*Document*
++++++++++
It’s a little disconcerting to see a putative scientist write an ode to the virtues of trying not to discover things, but here we are.
Cathy O’Neil had a job to do. The job was to take other people’s money, and allocate it to provide the greatest reduction in homelessness per dollar. In order to figure out what the best use of that money was, she was supposed to figure out what the payoff was for different sorts of interventions on different sorts of people.
But O’Neil decided to do a different job. She took her pre-existing ideas about the relationship between homelessness and race (implicitly, although she never says this outright, that services to address homelessness are less effective on blacks), and on that basis decided to make her model less accurate, in order to obscure that potential effect.
Why is it important to obscure that effect? Well, you see:
“since an algorithm cannot see the difference between patterns that are based on injustice and patterns that are based on traffic, choosing race as a characteristic in our model would have been unethical.”
Which doesn’t make a whole lot of sense, given that “patterns based on injustice” is an incoherent category, and the ethical implications of ignoring these patterns are fuzzy at best. Is the relationship between homelessness and income “based on injustice”? Gender? Age? Education? Can we use these as variables? If the existence of homelessness in the first place is in some sense “unjust”, does one get to try to solve the problem at all? If it turns out homeless services are actually more effective on blacks, does the ethical polarity switch, or do ethics require we not correct the “injustice” that produced the data?
What does she think the data was collected for? Approximately every form I have ever filled out for the government has required race to be entered. Our elected representatives and unelected civil servants have decided it is very important to track the racial composition of people attending college, receiving home loans, purchasing firearms, registering cars, and renting mailboxes. Intentionally filling out the form incorrectly is usually a felony. Does she imagine that that data isn’t intended to be used? Or only used when you think the result will conform to your subjective preferences?
++++++++++
Data listing:
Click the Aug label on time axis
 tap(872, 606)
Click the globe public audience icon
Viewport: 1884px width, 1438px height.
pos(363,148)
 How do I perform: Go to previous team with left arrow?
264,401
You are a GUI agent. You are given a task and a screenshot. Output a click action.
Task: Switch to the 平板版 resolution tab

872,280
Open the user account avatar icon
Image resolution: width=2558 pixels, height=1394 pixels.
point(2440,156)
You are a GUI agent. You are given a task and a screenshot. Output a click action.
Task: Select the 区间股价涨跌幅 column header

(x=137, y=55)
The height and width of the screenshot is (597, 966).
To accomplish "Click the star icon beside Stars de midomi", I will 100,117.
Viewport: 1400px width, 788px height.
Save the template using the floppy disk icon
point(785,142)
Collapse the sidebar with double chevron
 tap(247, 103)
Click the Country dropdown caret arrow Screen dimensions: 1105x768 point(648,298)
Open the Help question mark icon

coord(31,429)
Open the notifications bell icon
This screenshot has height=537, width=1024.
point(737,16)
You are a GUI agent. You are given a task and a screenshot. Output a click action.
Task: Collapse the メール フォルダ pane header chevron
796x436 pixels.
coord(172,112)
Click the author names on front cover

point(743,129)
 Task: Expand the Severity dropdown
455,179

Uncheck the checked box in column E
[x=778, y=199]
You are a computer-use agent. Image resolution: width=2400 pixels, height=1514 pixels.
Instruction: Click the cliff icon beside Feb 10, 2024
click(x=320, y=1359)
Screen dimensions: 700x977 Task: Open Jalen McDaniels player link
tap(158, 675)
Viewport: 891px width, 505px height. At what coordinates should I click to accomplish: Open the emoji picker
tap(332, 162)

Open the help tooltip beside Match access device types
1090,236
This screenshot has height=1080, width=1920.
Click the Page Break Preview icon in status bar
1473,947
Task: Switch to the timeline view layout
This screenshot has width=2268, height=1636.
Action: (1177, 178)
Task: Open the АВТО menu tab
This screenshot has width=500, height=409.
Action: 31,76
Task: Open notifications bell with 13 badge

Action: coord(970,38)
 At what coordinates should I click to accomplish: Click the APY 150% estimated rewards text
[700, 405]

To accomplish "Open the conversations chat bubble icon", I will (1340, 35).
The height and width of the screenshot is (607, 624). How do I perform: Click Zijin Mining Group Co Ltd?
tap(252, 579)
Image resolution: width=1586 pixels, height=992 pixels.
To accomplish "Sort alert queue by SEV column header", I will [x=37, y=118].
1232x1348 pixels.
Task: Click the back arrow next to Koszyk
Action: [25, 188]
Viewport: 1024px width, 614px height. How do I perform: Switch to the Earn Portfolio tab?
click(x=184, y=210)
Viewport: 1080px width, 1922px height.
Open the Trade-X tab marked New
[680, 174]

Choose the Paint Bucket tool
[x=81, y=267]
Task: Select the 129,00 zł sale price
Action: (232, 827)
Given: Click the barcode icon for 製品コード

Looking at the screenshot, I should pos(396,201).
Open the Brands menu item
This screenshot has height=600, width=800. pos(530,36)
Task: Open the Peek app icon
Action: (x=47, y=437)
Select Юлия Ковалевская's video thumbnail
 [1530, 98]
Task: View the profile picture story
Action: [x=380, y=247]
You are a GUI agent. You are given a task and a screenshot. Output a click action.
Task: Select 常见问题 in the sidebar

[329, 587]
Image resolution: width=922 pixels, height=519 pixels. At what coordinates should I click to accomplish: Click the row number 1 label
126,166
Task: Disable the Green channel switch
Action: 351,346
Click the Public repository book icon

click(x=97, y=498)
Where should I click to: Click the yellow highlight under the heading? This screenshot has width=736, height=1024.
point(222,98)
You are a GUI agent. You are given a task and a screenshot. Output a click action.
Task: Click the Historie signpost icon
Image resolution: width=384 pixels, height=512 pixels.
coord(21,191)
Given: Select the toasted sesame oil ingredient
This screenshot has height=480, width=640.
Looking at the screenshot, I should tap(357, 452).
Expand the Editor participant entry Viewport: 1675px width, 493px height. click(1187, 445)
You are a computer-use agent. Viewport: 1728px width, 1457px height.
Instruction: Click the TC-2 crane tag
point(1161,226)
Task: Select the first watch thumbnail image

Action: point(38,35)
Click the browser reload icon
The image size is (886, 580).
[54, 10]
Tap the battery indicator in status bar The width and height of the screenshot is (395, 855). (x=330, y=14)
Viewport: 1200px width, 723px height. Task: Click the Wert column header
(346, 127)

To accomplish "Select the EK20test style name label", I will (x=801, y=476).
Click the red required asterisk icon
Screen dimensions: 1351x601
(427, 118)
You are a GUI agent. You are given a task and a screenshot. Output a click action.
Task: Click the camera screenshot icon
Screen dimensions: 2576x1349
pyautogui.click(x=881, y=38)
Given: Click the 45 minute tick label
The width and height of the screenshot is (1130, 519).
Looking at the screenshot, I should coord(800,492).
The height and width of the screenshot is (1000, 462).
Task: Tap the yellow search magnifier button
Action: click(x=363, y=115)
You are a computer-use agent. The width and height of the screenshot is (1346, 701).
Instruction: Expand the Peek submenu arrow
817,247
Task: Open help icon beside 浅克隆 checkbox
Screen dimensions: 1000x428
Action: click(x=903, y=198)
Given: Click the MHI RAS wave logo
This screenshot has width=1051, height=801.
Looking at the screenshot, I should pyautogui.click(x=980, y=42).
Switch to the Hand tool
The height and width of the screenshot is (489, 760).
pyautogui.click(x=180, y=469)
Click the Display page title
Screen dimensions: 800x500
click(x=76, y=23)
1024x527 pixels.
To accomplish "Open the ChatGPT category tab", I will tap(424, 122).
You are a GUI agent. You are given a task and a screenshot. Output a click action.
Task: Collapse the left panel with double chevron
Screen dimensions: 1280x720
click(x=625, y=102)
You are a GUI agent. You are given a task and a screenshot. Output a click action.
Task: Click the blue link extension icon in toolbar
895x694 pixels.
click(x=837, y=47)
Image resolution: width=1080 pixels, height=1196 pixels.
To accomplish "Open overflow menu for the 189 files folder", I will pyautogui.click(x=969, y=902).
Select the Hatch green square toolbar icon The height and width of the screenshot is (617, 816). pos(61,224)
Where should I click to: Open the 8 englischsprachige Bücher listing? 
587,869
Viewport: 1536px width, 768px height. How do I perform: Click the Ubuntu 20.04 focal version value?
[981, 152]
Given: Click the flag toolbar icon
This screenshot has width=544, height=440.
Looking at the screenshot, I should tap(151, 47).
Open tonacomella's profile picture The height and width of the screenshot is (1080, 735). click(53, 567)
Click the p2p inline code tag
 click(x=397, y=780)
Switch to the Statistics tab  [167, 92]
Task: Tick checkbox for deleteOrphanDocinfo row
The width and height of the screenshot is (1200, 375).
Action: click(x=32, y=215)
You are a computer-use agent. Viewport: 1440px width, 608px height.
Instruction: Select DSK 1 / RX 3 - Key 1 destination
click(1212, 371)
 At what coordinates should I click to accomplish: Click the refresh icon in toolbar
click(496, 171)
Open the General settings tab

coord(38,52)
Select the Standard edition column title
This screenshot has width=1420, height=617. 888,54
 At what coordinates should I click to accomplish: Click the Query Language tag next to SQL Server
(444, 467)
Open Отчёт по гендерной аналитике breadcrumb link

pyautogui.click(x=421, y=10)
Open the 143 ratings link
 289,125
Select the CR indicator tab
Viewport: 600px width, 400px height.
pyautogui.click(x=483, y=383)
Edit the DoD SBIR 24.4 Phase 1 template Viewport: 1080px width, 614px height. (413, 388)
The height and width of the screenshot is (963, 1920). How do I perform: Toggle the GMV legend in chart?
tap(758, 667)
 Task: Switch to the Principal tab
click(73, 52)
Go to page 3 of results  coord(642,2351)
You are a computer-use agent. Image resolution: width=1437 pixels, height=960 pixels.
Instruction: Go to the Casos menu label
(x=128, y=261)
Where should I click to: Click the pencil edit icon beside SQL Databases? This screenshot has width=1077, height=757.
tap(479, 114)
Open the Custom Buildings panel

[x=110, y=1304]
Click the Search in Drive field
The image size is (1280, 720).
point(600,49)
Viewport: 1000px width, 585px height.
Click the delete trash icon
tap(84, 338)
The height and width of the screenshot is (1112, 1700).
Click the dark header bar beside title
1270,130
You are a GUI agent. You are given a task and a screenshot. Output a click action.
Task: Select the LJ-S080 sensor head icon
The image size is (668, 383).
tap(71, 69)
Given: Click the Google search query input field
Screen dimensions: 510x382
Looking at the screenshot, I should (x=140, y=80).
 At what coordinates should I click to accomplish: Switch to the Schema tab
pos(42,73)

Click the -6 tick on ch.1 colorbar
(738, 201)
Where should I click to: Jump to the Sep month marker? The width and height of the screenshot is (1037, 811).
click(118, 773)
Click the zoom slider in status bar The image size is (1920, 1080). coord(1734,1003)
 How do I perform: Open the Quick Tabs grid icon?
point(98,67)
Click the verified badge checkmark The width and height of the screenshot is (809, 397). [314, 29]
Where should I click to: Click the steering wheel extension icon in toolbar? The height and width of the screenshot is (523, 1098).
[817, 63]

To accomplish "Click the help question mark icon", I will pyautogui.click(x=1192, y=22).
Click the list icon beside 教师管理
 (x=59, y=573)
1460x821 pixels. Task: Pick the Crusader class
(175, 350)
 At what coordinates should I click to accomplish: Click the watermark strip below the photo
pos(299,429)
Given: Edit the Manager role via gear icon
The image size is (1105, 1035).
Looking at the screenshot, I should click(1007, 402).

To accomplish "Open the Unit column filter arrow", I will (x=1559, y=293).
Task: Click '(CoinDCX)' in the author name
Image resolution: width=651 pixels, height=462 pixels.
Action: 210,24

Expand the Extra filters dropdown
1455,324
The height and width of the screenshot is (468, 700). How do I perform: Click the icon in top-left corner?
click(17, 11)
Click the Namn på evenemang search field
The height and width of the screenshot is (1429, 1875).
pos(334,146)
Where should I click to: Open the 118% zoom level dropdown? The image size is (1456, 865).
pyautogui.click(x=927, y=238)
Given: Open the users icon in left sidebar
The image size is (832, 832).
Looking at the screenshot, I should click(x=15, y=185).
++++++++++
*Written tasks*
[1] Summarize the post about Cathy O'Neil's homelessness model in two sentences.
[2] In the post about Cathy O'Neil's homelessness model, what does the author say is usually a felony?
[3] Extend the post about Cathy O'Neil's homelessness model, picking up right after its last sentence.
The data listing has nothing to do with the post about Cathy O'Neil's homelessness model.

*Set of answers*
[1] The post says Cathy O'Neil was supposed to find the most effective use of money to reduce homelessness, but she chose to make her model less accurate to hide a possible racial effect, claiming that using race would be unethical. The author calls her idea of "patterns based on injustice" incoherent and points out that the government collects race on almost every form, asking whether she thinks that data isn't meant to be used.

[2] Intentionally filling out a government form incorrectly.

[3]
And finally, what is her model of ethics in the first place? We construct, for instance, fiduciary responsibility as an ethical obligation of a corporate officer, because otherwise we wouldn’t be able to trust them with our money. These things exist for the benefit of the profession and its customers jointly, so we don’t have to haggle over certain core obligations on a case-by-case basis - if I buy stock in a company, even a company like Facebook where one person dominates the voting rights, I know they are not supposed to benefit themselves at the expense of swindling minority shareholders, which would prevent a share of stock from having value in the first place. What is the construction by which scientists have an obligation to not make correct inferences if the “patterns … are based on injustice”?
Needless to say, her decision making process as she avoids thinking too hard about these questions, or discovering anything she thinks she shouldn’t, is both the opposite of “science”, and the opposite of serious inquiry into one’s ethical obligations.
If O’Neil had wanted to produce a “race-neutral” program, without the sticky issue of more-or-less perfect correlates of race (like zip code in her segregated metropolis - a variable she doesn’t get around to telling us if she found “ethical” to use in the end), the appropriate thing to do is to control for race by including it in your model, and then make the policy decision to neutralize the effect of that variable. There are several ways to do this. In some model structures, one can manually set the effect of a variable to zero after the fact (which has the secondary effect of allowing, eg, zip code to account for the effect of geography qua geography, rather than of geography plus a proxy for race). Or, one can apply a differential to keep per-group effects at the same level, while accounting for different patterns of within-group variation. Maybe you even run the numbers with and without the variable, and decide that in the end avoiding the offense to your sensibilities is worth some extra person-years of homelessness.
But O’Neil doesn’t want a neutral program, and she certainly doesn’t want to take responsibility for an “ethical policy” of ignoring a known effect of known size.
She simply prefers not to know.